Зиновий Афиногенович удивленно вскинул тогда широкие брови, стрелки усов задвигались. Он равнодушно не мог даже слышать о крестинах от кого бы то ни было. А тут с поповскими ритуалами пристает к нему старый большевик, его бывший командир. Но Пимен Андреевич быстро уловил перемену в настроении счастливого отца и поспешил успокоить.
— Неужто думаешь, в церковь предлагаю нести? Чудак человек! По-своему, по-комму-нистически его окрестим: перевяжу пеленки красной лентой, вот и окрещу революционным знаменем.
И после, #огда Миша подрос, Ломакин, заезжая к ним на час-другой, первым делом подхватывал крестника, усаживал его впереди себя и, дав шпоры лошади, вихрем мчался вдоль домов по улице Сербина и кричал, словно к живому, обращаясь к давно погибшему другу:
— Гляди, Нил, какого богатыря мы с Зиновием растим.
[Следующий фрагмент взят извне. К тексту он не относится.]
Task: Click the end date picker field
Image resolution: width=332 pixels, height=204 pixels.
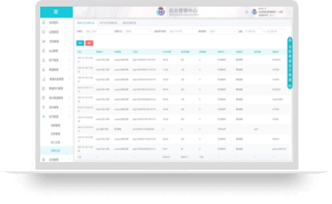Action: pos(275,31)
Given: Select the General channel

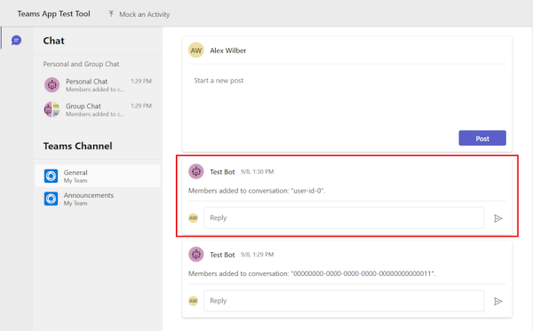Looking at the screenshot, I should (98, 177).
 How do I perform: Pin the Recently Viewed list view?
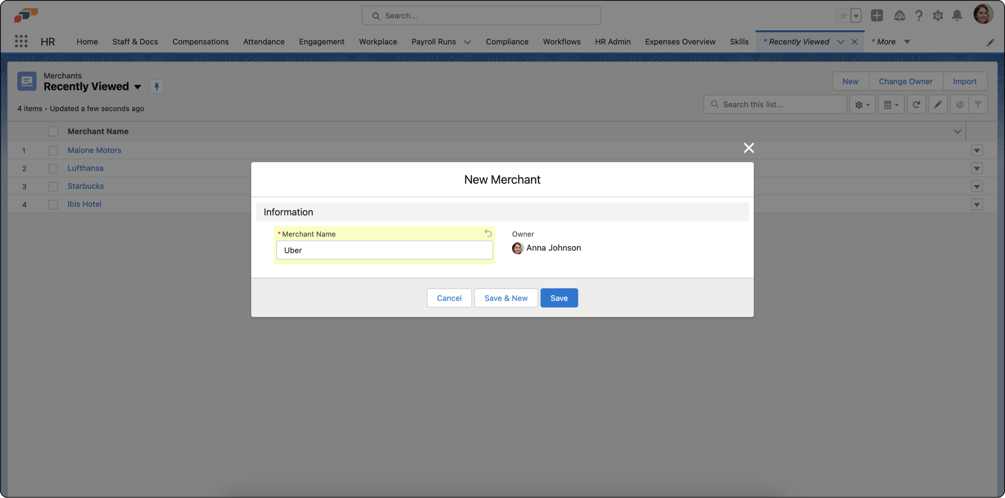(157, 87)
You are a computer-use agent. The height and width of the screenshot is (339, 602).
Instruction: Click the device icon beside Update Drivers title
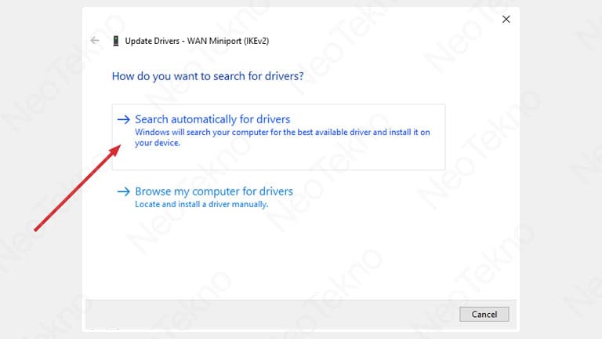(116, 40)
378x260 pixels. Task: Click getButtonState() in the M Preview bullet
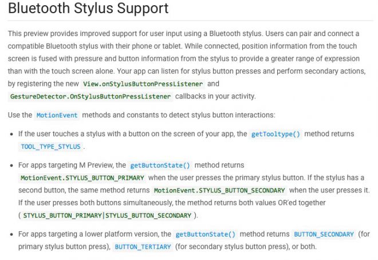[x=160, y=166]
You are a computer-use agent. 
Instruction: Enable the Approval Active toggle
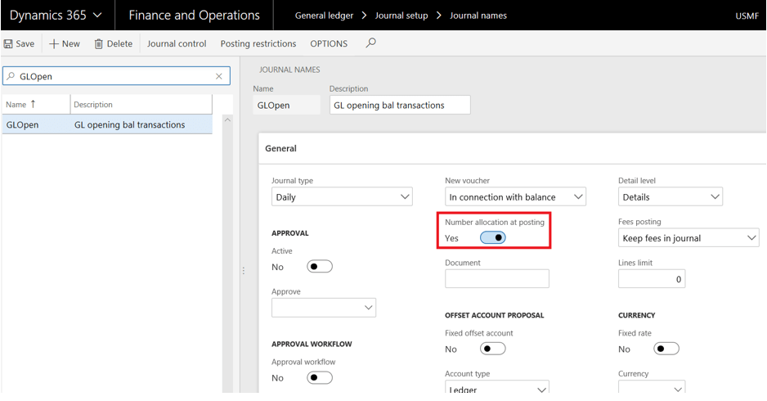pyautogui.click(x=319, y=267)
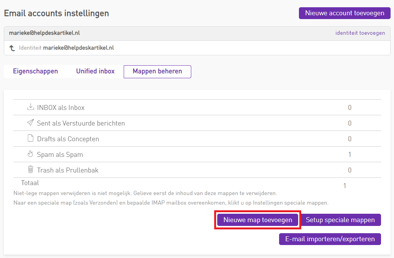
Task: Click the Spam flame icon
Action: pyautogui.click(x=31, y=154)
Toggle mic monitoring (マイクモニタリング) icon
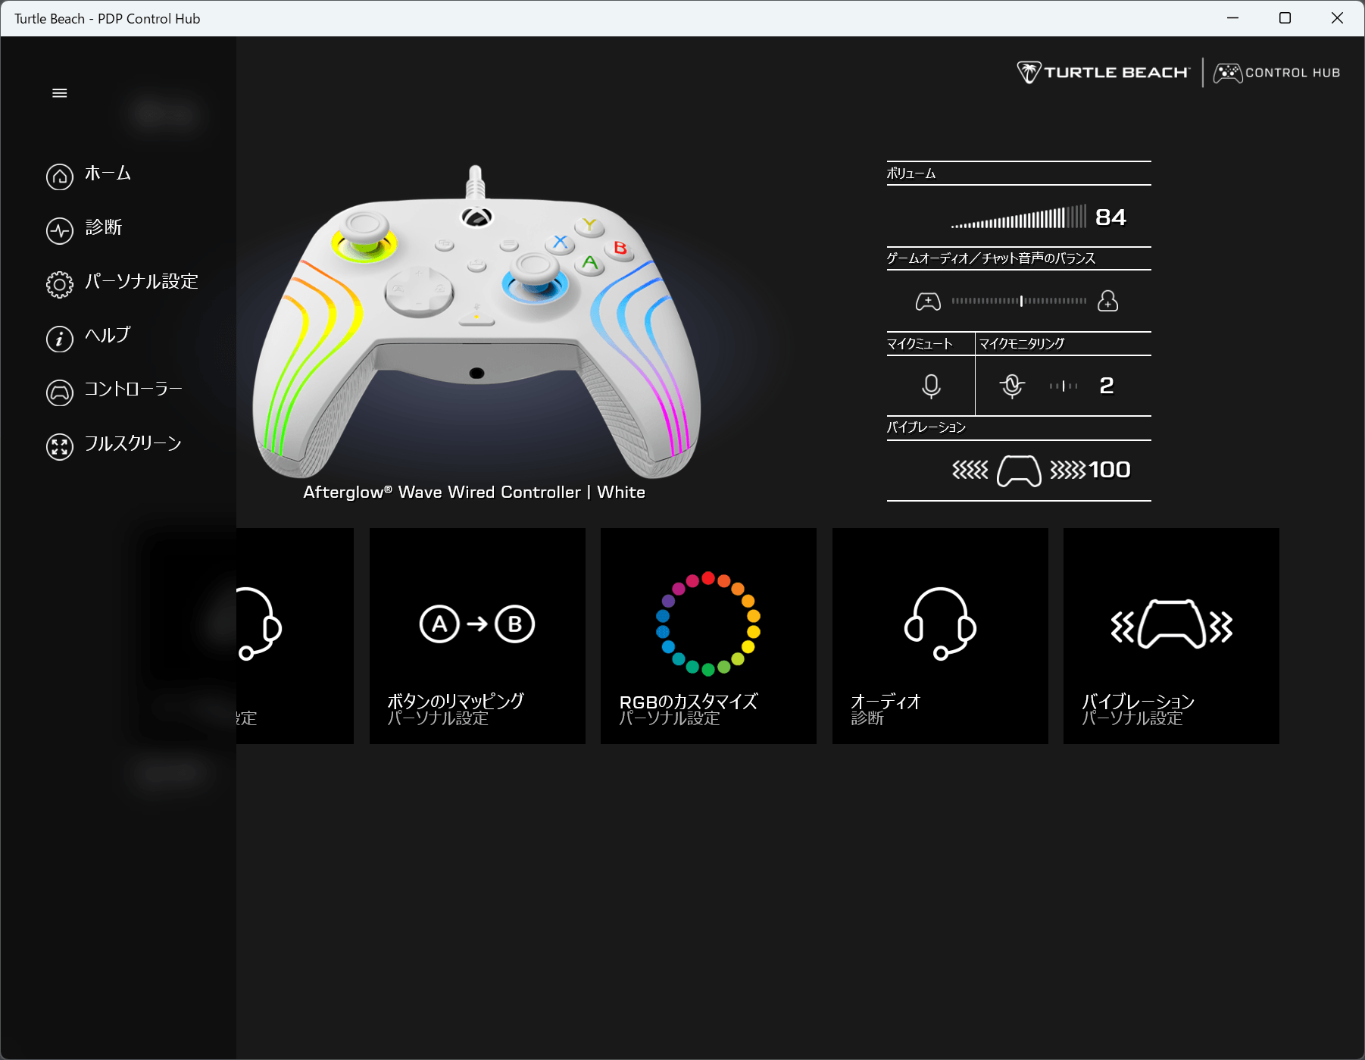The width and height of the screenshot is (1365, 1060). pos(1011,386)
А когда Мише исполнилось шесть лет посадил его одного на коня и сказал, глядя на перепуганную Анну Максимовну:
— Гордись казаком, Анка!..
Уйдя мыслями в довоенные, теперь, казалось, бесконечно далекие годы, Ломакин поймал себя на том, что думает о Мише Романове неспроста. Пришло его время уйти в первую разведку. А может, будет она для него и последней. Да нет, не хочется думать об этом. Миша вроде их, тех, кого на мякине не проведешь. Смышленый, находчивый, ловкий. Надо.
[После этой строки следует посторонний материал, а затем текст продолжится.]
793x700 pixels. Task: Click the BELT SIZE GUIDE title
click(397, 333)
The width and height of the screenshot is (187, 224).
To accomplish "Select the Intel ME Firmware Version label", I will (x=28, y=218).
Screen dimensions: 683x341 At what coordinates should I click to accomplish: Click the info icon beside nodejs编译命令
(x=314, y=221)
«Вот чуть развиднеется, и пошлю. Другого выхода нет. Рация разбита. Трое тяжело ранены. Их необходимо оставить у надежных людей. А в конесовхозе явка. Конечно, за три месяца оккупации всякое могло произойти. Но связной— человек вроде осторожный, малозаметный».
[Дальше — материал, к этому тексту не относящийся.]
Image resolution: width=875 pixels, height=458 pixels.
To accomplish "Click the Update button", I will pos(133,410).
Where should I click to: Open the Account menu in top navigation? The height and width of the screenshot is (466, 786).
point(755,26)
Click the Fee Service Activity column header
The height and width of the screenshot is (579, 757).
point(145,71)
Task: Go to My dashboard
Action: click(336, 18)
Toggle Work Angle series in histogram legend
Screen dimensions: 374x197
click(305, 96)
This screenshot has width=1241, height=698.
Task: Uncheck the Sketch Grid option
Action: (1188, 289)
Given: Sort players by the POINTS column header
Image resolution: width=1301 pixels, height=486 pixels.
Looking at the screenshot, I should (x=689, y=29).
Подрагивая от холода, Миша вышел из балки на дорогу, дождавшись, когда по ней двинулись беженцы. На полуоборванного мальчика никто не обратил внимания. Мало ли зачем мальчишки отлучаются в кусты.
— Тетя, вы откуда? — осторожно спросил Миша пожилую женщину, несущую тощий мешок за спиной.
— Теперь из Ремонтной, — устало сказала женщина. — А сама-то я из Сталинграда… Как он занял Дар-гору, так выселил нас… Кого на Калач погнал, кого на Украину, а я сказала, что у меня в Киселевке сестра живет… Эшелоном нас довезли до Ремонтной, а теперь приказано пешком идти.
— Ну как там, в Сталинграде?
— Плохо там, — простонала женщина.
— Взяли его немцы?
— Когда нас угоняли, то в городе еще стреляли… А теперь не знаю. — Она оглянулась по сторонам и шепотом добавила — Видно, наши держатся. Сама на вагонах с пушками прочитала: на Сталинград… А ты как сюда попал? — в свою очередь полюбопытствовала женщина.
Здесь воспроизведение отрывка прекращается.